Gideon took it. It was pretty, purple, and _ perfumed, _and Gideon definitely wasn’t going to shove it under her pillow the second she got home. It was an invitation to a party, written in big, bubbly letters that filled as much of the lavender stationary as possible. It had been written in sparkly purple gel pen — most likely the same sparkly purple gel pen that Corona was currently winding one of her golden locks around.

Gideon had never before been envious of a pen.

“So,” said Corona. Her voice dripped like honey from the comb, and Gideon _ loved _honey. “Are you coming?” She asked, as if Gideon wouldn’t willingly follow her to the end of the world like she was some kind of tall, hot Pied Piper. 

“I’ll think about it,” said Gideon, shooting for hard to get and inevitably landing on lame. 

Corona’s pink mouth curved into a smile, sweet and slow and seductive. She leaned in closer to Gideon, and Gideon caught a heady whiff of perfume, the same one that had been used on the invitation. Gideon wanted to drink a bottle of it. “What’s there to think about?” 

Probably whether or not she could be in Corona Tridentarius’ _ house _ where she _ lived _without dying of thirst.

Before Gideon could say anything, Corona gave another blinding smile and said, “I’ll see you there.” Her jewel-like eyes drifted from Gideon’s face to somewhere just over her shoulder, where her gaze lingered for a moment. She uncrossed her perfect legs and pushed herself up from the desk. “Don’t show up in a hearse this time,” she murmured. She lifted a tawny hand and patted Gideon’s cheek, and then strode off across the room to sit with her sickly sister. 

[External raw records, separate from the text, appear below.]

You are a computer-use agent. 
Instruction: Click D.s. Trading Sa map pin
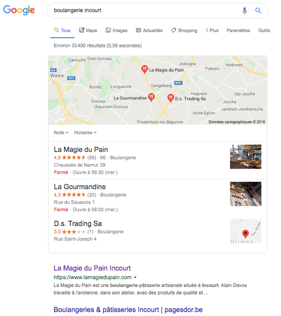coord(171,98)
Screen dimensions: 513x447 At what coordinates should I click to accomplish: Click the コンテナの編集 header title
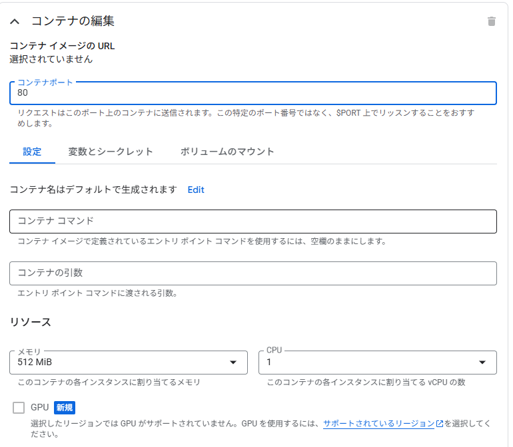(73, 21)
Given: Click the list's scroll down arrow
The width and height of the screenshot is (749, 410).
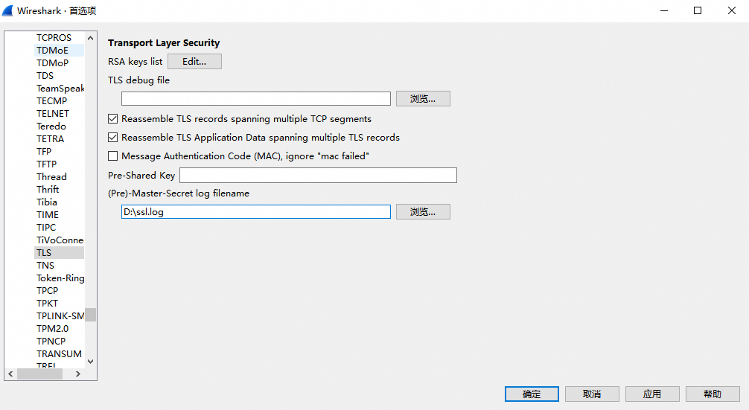Looking at the screenshot, I should [x=90, y=362].
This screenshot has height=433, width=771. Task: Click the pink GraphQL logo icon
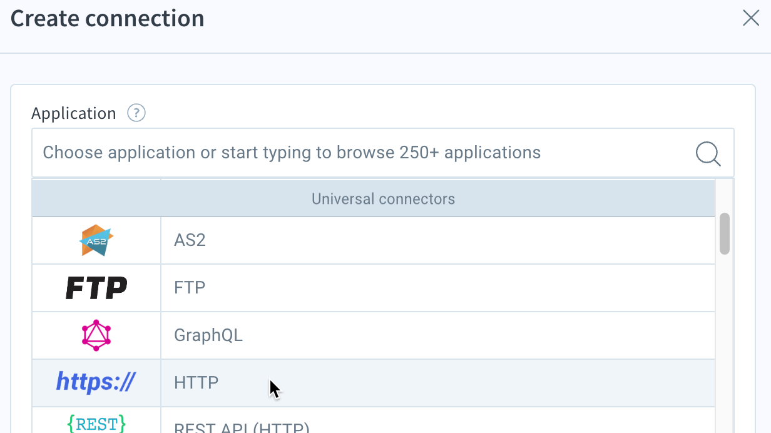[x=96, y=335]
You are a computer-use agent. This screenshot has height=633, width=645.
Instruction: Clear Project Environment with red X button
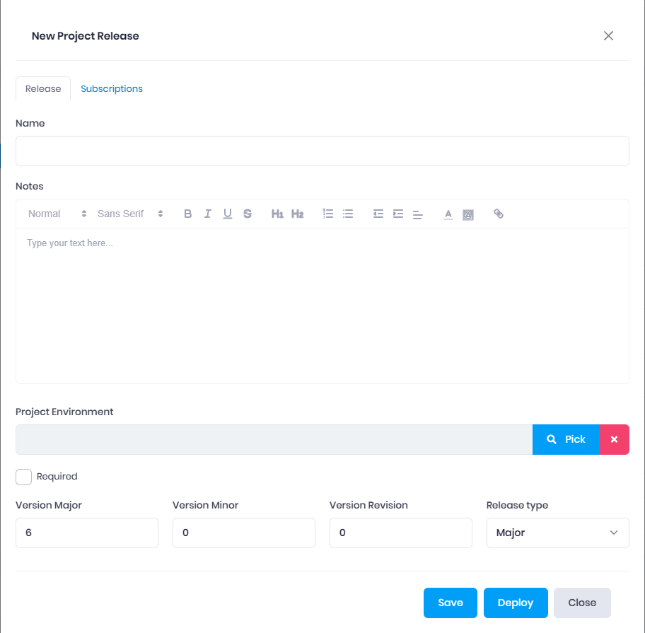614,439
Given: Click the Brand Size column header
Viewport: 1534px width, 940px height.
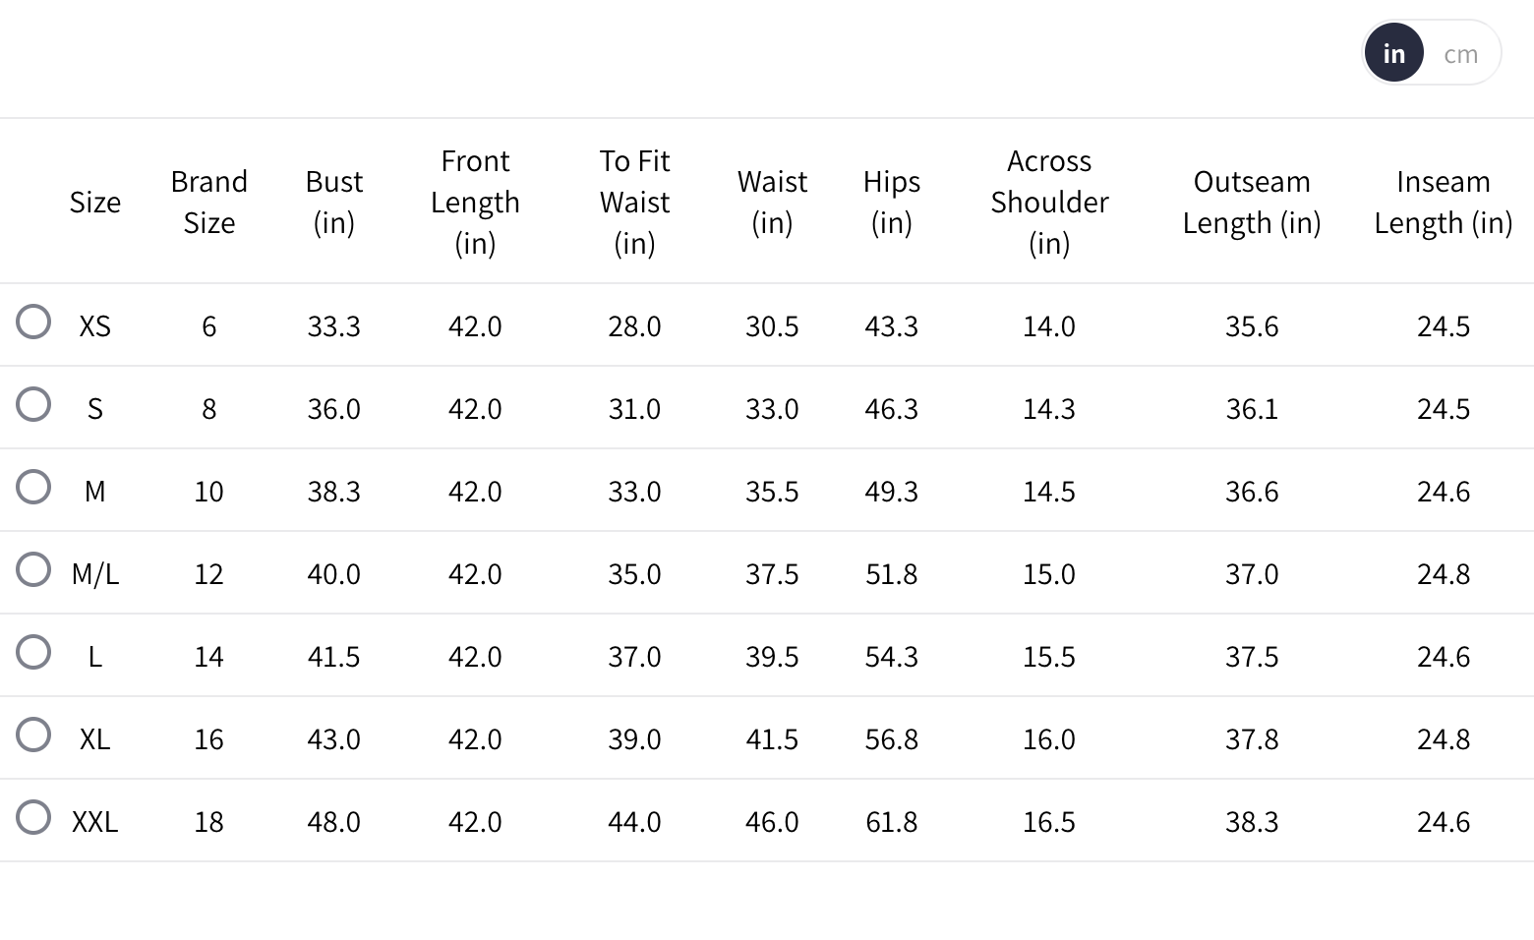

Gideon’s face burned as if it had been slapped. Whether it was from the blessing of having Corona Tridentarius’ gorgeous hand on her face or from the embarrassment at knowing that her morning commute had already spread through the school, she wasn’t sure.

_ Don’t show up in a hearse this time. _Something in the pit of Gideon’s stomach twisted at that, a clenched fist in her intestines. Embarrassment? Shame?

Harrow’s book bag fell into the seat next to Gideon’s like the blade of a guillotine. Princess Monstertruck was set more gently onto the desk, probably because there were already two other screaming baby dolls in the room and Harrow didn’t want to add a third. 

“Put your tongue back in your mouth,” muttered Harrow darkly. She spoke to Gideon, but her gaze was fixed on the glittering beacon of light that was Corona, draped over her plastic desk chair like a queen on a throne, halfway across the room.

When Harrow finally lifted her eyes to glare at Gideon, they were dark and tired. Gideon was hit with the usual impulse to make some kind of smart-ass remark about her staying up all night to suck the blood from poor, unsuspecting souls that wandered onto her grounds, until she remembered that those bruise colored bags pooling under Harrow’s eyes were her fault. 

They didn’t talk to each other the entire class, and Gideon realized what that strange knot in the pit of her stomach was. 

Guilt. 

* * *

Harrow didn’t say a single word to Gideon until the bell rang. 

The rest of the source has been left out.